A psiquiatra forense acredita que hoje em dia há uma banalização do que é apresentado como doença. Para ela, a questão da saúde mental hoje é coordenada pelos laboratórios. “Você precisa ser feliz; se não é feliz, está doente; se está doente, toma remédio”, diz Naray Paulino. Ao falar do método utilizado para avaliar depressão que se baseia na constatação da ocorrência de desânimo, perda de prazer para fazer as coisas e falta de estímulo ou prazer nas atividades do quotidiano; a palestrante pergunta se alguém na platéia deixou de sentir algum desses sentimentos nas últimas duas semanas. “Se tem alguém assim, parabéns, a indústria farmacêutica vai te matar”, ironizou. Ao criticar uma abordagem que confunde o sentimento de frustração e tristeza com doença, ela afirma que, no mundo de hoje, há uma busca de prazer a todo custo, e que o modelo é ser feliz e sorridente. Em relação ao seu trabalho como perita, diz que só é fácil estabelecer um nexo entre trabalho e saúde mental quando o ambiente é claramente deteriorado, como quando há elementos químicos que podem interagir com a mente. Há também as situações em que o nexo não pode ser estabelecido e as situações intermediárias, como as de depressão. Os casos do chamado “bornout”, segundo ela, estão relacionados com a personalidade do trabalhador, não tendo o trabalho como causa exclusiva. Naray Paulino acredita que é necessário constatar a realidade da organização do trabalho, verificando a situação de cada empresa no local, ao fazer a perícia.

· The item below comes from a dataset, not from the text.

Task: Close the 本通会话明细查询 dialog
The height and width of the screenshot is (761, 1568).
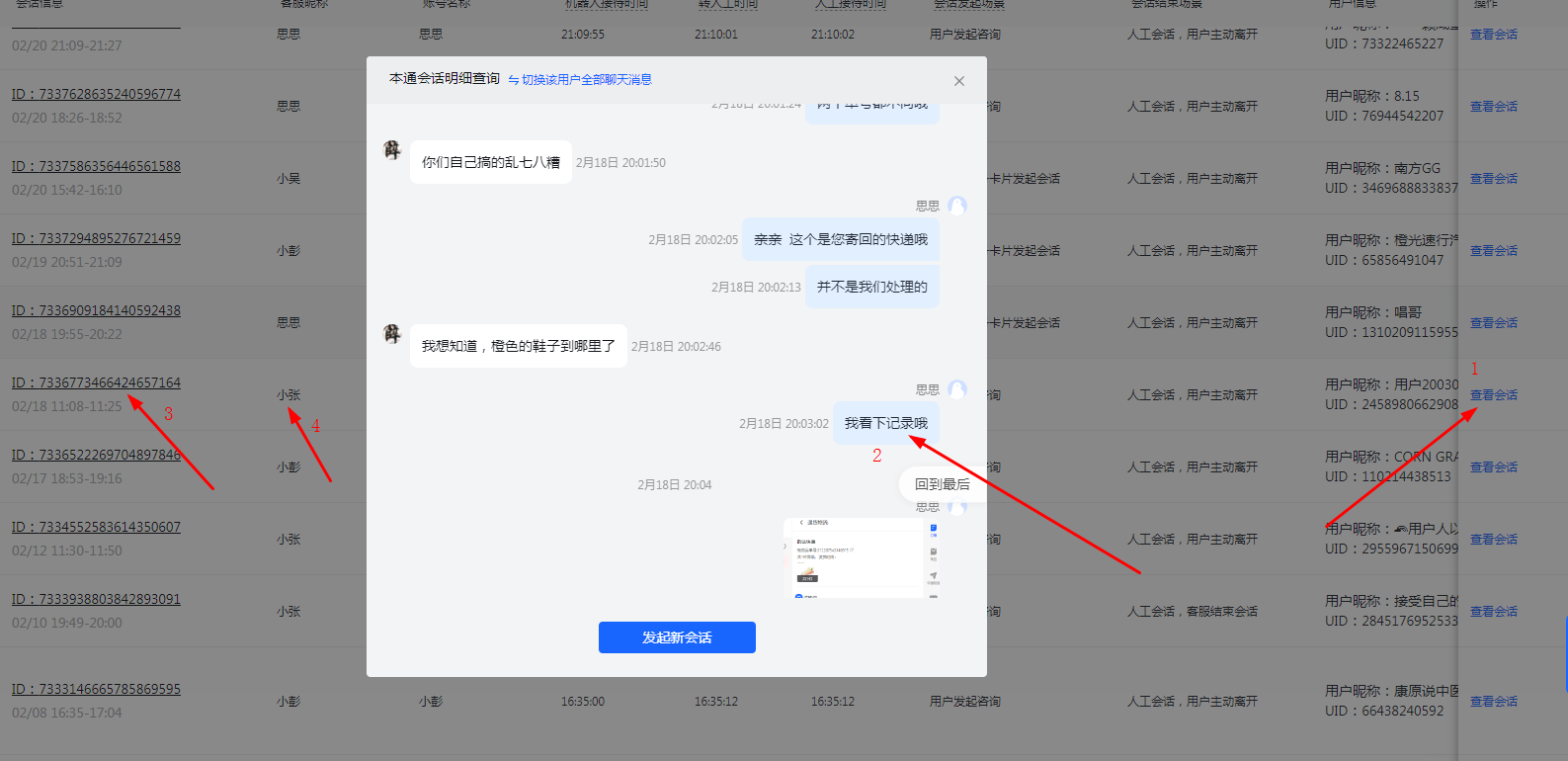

O desembargador Fernando Rios Neto comparou a perícia de um engenheiro, prática e concisa, à analise de uma situação de alegado adoecimento psicológico ou mental, em que devem ser consideradas também as condições de vida e a sensibilidade da pessoa. Ele acredita que esse tipo de avaliação não se limita ao parecer técnico do perito: “subjetividade e responsabilidade na visão pericial é uma, na visão do jurista é outra”. Na visão jurídica, têm que ser consideradas as condições de trabalho, segundo o magistrado. Ele avaliou que uma dada situação não considerada como causadora de adoecimento pelo perito, pode ser julgada como de dano moral pelo magistrado. O desembargador disse que se, por um lado, o dano moral não pode ser mensurável ou palpável; por outro, a atuação do agente agressor é indenizável. Para ele, é importante levar em consideração a atitude de prevenção e o risco ao qual o trabalhador é submetido.

A debatedora, juíza Célia das Graças, expôs sua preocupação com a judicialização exacerbada. Para ela, o Judiciário saiu de um extremo que consistia na exclusiva condenação da culpa para, hoje, atingir o extremo oposto, que é o do risco integral, sem ter havido um meio-termo. “Tudo é dano moral, tudo fere a suscetibilidade da pessoa”, comentou.